Students typically experience more diversity in HIP classes such as frequent feedback from instructors and on/off campus projects. 

“Collaborative learning is basically the internal structure of working in a group,” Schmitt said. “It’s not just working in a group by itself and having group members do certain things and putting it together, it’s having all group members working on it equally, having a consensus about what they are doing and interacting with one another.”

The collaborative learning program targets freshman students taking SFA 101. The mentor undergraduate scholarship program and field-based learning program is geared towards juniors and seniors in their major coursework. 

In the category for mentored undergraduate scholarship, undergraduates may conduct research activities in collaboration with a mentor. The three components to be present here consist of the dedicated work with a chosen mentor, the students’ engaging attitude throughout and the scholarly project conducted in any discipline. 

“In field-based learning they would be working on some activity in the field. Maybe they’re working with an accounting firm creating accounting plans, or they’re teachers working in a classroom helping other teachers,” Schmitt said. 

Faculty and instructors participating in HIP have the first semester to meet and talk among participants and generate ideas and plans. The second semester, their plans are implemented in their classrooms and offices. 

Dr. Christopher Sams, assistant professor of linguistics and coordinator of English education, has participated in the program for three years. 

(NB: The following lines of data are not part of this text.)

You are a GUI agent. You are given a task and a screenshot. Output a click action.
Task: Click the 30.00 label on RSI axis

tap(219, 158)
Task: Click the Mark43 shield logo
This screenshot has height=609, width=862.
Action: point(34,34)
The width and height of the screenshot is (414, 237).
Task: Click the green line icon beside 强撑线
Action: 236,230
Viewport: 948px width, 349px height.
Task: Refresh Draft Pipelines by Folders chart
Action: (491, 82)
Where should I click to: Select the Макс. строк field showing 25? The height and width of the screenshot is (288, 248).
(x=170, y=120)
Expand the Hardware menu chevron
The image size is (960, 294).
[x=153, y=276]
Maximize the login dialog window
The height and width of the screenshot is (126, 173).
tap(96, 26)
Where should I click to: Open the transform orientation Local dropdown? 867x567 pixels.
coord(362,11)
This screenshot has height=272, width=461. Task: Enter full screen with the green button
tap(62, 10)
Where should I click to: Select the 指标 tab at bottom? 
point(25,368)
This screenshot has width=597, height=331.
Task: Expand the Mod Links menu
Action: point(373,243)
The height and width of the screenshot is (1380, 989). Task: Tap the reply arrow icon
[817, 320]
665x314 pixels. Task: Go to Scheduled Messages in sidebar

Sams’ interest in the program boiled down to being able to learn what other resources he could provide for his students. 

“I wanted to meet colleagues who were doing things similar to what I was doing in my classroom,” Sams said. 

During the first semester in the program, the faculty meets every two weeks to read articles and discuss teaching methodologies. 

Sams admits there is a lot of time involved in the HIP program, but the positives outweigh the negatives. 

“The goal is to make ourselves more effective teachers and to be able to offer more to our students,” Sams said. “At the end of the day it’s what we can do for our students.”

Sams, as well as Schmitt, hope to see more faculty and staff taking part in HIP.

“I think there’s something to be said about our field of teaching.,” Sams said. “We have been doing this for over 2,000 years and we still haven’t figured it out. Education has been around for a long time, and we are still improving on it.”